Task statement.
Scan the records below for the line with "The width and height of the screenshot is (796, 742)." and the line with "Task: Select Others transit type". Repeat those two lines and every line between them exactly, and nothing else.

Data for the task.
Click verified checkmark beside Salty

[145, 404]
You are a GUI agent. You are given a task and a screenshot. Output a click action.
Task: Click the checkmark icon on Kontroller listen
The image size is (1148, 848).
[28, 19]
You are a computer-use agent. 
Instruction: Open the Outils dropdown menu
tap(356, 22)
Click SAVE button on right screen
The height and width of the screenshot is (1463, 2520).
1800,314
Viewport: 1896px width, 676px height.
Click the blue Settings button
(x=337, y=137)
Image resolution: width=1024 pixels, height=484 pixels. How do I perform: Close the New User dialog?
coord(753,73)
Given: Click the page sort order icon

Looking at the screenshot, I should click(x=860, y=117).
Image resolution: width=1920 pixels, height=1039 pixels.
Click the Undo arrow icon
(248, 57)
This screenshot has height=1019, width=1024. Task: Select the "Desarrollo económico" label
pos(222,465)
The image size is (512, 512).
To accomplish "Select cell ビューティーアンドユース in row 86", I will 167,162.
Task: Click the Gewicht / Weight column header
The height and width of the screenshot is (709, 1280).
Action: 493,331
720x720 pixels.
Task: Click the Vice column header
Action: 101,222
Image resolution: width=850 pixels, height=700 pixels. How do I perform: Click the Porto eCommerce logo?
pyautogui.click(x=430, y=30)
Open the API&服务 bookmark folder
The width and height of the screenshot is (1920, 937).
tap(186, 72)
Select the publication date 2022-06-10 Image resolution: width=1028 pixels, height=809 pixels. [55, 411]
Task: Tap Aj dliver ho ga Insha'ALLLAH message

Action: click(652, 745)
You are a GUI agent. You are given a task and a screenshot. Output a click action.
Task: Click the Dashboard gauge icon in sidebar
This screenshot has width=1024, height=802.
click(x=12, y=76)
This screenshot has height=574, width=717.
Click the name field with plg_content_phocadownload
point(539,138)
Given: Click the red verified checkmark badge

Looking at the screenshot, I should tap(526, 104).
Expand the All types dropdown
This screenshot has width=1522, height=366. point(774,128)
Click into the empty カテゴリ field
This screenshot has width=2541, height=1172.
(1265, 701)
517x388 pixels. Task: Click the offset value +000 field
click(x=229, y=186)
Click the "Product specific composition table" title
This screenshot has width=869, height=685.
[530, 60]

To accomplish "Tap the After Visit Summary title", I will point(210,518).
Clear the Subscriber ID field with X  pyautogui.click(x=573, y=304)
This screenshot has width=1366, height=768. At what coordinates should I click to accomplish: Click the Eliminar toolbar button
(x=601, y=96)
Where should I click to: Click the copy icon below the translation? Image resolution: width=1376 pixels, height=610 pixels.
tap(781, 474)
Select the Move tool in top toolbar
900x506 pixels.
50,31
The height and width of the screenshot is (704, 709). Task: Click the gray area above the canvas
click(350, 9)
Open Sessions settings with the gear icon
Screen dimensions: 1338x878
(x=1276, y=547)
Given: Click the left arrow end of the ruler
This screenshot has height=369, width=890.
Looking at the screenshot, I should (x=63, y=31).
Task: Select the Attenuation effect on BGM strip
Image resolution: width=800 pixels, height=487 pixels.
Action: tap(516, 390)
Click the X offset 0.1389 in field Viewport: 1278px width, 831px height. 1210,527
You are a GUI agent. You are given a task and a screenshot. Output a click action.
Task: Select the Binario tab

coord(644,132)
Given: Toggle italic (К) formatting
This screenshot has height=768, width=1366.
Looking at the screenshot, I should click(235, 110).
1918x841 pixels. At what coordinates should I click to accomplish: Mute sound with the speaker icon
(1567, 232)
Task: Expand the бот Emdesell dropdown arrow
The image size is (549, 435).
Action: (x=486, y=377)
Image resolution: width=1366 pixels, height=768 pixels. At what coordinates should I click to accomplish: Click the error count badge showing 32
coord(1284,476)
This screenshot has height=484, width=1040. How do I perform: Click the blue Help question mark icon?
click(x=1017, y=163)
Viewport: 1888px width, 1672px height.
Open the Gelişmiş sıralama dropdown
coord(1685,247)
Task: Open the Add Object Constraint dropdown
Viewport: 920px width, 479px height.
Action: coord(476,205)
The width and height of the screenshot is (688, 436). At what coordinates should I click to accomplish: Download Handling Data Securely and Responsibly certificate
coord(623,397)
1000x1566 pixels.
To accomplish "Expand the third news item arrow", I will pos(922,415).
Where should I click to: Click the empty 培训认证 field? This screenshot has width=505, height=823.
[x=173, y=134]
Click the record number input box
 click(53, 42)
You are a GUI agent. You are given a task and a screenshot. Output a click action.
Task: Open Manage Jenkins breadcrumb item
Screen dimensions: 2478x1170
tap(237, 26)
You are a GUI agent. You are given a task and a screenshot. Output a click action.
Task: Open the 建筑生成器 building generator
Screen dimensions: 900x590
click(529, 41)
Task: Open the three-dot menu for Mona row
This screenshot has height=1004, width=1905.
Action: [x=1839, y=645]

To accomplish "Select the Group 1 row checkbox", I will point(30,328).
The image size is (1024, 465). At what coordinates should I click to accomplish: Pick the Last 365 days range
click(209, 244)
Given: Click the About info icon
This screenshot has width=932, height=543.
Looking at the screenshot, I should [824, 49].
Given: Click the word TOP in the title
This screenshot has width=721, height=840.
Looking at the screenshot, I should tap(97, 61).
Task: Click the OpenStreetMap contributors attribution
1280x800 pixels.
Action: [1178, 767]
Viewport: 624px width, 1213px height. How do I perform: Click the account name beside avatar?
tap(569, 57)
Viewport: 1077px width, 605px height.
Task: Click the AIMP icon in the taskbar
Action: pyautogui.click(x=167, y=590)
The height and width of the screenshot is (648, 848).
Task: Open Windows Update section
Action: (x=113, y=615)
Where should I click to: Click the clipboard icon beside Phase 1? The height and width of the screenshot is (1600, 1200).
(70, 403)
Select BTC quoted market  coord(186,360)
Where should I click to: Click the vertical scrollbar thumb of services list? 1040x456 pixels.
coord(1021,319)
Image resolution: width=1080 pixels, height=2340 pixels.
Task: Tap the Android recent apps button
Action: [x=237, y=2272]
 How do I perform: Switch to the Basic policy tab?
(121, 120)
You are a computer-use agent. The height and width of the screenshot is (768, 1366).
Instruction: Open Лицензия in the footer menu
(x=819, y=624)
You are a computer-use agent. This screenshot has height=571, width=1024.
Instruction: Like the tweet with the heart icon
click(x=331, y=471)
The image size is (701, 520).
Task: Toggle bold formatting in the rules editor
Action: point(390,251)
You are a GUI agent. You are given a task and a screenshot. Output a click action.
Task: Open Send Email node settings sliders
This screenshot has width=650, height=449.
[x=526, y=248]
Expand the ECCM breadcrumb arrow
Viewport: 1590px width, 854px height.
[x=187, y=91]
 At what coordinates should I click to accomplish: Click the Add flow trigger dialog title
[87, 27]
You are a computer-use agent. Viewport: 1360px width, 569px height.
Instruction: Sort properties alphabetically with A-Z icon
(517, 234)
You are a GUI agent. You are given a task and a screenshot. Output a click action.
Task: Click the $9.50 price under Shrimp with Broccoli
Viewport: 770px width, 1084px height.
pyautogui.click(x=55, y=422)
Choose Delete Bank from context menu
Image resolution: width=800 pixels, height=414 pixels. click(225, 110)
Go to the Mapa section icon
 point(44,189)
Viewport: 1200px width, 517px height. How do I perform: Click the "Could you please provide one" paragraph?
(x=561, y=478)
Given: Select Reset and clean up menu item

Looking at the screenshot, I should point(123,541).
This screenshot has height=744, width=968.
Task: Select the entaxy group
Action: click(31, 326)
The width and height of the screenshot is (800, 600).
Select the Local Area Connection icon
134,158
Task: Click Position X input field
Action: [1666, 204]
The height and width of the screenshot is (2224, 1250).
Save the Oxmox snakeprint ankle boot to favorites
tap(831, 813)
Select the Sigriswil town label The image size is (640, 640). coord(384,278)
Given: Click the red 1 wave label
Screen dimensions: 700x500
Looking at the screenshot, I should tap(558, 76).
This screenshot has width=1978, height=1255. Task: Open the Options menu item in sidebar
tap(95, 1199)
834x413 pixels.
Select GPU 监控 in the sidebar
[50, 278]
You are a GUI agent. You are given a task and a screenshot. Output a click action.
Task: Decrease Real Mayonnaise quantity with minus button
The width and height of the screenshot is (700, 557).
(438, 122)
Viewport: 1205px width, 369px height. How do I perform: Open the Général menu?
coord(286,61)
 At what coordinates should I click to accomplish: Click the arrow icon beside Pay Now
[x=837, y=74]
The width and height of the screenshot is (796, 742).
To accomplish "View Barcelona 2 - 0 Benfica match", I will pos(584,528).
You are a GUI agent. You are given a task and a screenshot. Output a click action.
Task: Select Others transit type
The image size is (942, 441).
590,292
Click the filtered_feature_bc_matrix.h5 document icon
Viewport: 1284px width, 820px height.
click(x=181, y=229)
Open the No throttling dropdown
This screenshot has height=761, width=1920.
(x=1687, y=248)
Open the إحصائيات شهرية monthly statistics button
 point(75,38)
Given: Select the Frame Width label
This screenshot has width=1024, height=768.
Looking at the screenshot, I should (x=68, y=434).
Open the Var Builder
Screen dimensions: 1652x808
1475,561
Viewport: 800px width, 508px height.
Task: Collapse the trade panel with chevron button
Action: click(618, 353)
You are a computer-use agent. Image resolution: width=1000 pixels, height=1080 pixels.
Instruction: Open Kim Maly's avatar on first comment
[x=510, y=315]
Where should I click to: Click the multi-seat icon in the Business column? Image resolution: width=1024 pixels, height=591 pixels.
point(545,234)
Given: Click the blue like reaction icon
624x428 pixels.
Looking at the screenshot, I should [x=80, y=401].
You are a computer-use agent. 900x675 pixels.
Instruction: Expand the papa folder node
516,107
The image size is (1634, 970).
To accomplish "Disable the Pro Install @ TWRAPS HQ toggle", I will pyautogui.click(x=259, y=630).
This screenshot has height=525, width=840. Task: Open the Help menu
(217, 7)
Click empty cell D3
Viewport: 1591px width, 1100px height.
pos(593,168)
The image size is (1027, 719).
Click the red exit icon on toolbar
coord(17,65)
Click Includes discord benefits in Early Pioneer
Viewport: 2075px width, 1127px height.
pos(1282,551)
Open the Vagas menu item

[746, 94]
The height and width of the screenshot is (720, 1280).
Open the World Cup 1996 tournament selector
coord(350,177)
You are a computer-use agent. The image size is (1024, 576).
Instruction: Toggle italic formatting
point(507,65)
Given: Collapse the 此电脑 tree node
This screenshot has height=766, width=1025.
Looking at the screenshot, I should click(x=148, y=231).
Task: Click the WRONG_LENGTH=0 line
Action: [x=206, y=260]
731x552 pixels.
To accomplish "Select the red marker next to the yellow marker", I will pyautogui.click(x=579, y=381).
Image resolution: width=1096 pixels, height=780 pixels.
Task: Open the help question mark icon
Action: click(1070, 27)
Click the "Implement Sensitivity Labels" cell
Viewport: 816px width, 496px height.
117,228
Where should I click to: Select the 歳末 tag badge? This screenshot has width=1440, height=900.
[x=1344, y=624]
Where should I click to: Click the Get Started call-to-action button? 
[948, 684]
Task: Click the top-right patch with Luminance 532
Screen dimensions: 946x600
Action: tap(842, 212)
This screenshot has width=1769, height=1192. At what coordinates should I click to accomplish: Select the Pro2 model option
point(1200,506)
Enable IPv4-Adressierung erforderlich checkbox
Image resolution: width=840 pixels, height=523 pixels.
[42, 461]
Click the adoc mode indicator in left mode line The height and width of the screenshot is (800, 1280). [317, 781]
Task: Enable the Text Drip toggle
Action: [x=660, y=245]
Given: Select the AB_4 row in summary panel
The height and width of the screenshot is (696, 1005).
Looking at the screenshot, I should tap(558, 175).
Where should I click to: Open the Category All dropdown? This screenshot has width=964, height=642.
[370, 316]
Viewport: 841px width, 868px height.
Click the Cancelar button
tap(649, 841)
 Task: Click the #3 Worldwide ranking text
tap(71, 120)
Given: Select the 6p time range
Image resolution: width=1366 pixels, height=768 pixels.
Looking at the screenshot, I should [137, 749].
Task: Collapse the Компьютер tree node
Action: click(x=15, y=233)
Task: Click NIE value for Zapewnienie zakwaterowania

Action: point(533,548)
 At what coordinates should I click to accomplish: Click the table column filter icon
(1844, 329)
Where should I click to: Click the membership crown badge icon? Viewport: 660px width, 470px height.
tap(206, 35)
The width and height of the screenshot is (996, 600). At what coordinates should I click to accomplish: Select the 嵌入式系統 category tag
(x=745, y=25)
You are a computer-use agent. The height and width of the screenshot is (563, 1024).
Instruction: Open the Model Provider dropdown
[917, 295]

Result for this exercise.
The width and height of the screenshot is (796, 742).
To accomplish "View Barcelona 2 - 0 Benfica match", I will pos(584,528).
You are a GUI agent. You are given a task and a screenshot. Output a click action.
Task: Select Others transit type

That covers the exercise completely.